▶ Tarefas do exercício:
1. Liste todas as pessoas citadas pelo nome no texto sobre fama e celebridades.
2. Copie sem alterações o trecho do texto sobre fama e celebridades que começa nas palavras "por Ana Paula" e vai até as palavras "sites e jornais?", inclusive.
3. Segundo o texto sobre fama e celebridades, a filósofa Olgária Matos é de qual universidade?

▶ Trecho do texto:
:::
Sunday, October 4, 2009

FAMA PARA TODOS, um texto que merece ser lido e refletido.


por Ana Paula Sousa

Transcrito do original publicado em: http://www.cartacapital.com.br/edicoes/2007/marco/434/fama-para-todos

O jornalista Sérgio Augusto e a filósofa Olgária Matos falam da “escalada da insignificância” que toma o Brasil
Varridas as cinzas carnavalescas, é de se perguntar: por que somos obrigados a saber quem é Luciana Gimenez, rainha da bateria? Por que já ouvimos falar em Preta Gil? E por que, mal saem de cena os famosos que piruetaram em camarotes, trombamos com o par romântico do Big Brother em sites e jornais?
O jornalista Sergio Augusto, lâmina sempre afiada, matou a charada há tempos, ao ver atores globais numa Bienal do Livro. “No antigo Egito, havia pragas terríveis, como ratos e gafanhotos; nós temos as celebridades televisivas. Convidadas, indistintamente, para tudo, até para eventos onde em princípio deveriam se sentir mais deslocadas do que um vegetariano numa churrascaria ou o papa num bacanal, não perdem uma boca-livre, são pragas onipresentes”, escreveu em Assim Rasteja a Humanidade, um dos textos reunidos no livro Penas do Ofício (Agir, 310 págs., R$ 34,90), lançado este ano.
A filósofa Olgária Matos, da Universidade de São Paulo, também se viu às voltas com esse gênero humano ao selecionar os ensaios que comporiam Discretas Esperanças (Nova Alexandria, 208 págs., R$ 34). “A sociedade do espetáculo é a da visibilidade total. Em decorrência do vazio espiritual da sociedade contemporânea, coisas sem nenhuma relevância tomam um espaço enorme. O que é a fama? Na verdade, é a infâmia”, arremata, ao tratar da “escalada da insignificância”.
:::
(Itens de dados)
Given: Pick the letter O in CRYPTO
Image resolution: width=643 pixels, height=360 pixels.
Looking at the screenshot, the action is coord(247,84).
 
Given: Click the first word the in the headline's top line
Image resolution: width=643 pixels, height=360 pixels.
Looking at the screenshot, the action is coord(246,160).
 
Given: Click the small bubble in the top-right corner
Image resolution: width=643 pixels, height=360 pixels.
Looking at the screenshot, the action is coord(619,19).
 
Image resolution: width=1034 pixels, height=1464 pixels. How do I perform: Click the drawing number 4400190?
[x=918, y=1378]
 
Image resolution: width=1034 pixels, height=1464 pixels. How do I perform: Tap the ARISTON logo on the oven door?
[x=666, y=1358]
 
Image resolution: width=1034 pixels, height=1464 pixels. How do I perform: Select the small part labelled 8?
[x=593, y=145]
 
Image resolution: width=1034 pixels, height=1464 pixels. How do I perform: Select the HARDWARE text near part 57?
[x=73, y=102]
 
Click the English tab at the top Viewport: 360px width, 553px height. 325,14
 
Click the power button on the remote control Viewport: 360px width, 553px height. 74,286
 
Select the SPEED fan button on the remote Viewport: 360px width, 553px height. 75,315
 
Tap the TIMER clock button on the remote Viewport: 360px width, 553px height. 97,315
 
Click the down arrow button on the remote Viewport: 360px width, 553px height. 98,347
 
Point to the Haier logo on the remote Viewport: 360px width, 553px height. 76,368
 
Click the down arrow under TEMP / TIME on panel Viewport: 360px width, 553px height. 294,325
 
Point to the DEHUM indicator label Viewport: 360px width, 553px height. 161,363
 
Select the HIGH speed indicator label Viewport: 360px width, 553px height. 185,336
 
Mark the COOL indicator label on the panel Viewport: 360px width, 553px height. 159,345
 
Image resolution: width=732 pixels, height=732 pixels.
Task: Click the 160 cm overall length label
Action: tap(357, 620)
:::
▶ As respostas:
1. Ana Paula Sousa, Sérgio Augusto, Olgária Matos, Luciana Gimenez, Preta Gil

2.
por Ana Paula Sousa

Transcrito do original publicado em: http://www.cartacapital.com.br/edicoes/2007/marco/434/fama-para-todos

O jornalista Sérgio Augusto e a filósofa Olgária Matos falam da “escalada da insignificância” que toma o Brasil
Varridas as cinzas carnavalescas, é de se perguntar: por que somos obrigados a saber quem é Luciana Gimenez, rainha da bateria? Por que já ouvimos falar em Preta Gil? E por que, mal saem de cena os famosos que piruetaram em camarotes, trombamos com o par romântico do Big Brother em sites e jornais?

3. Da Universidade de São Paulo.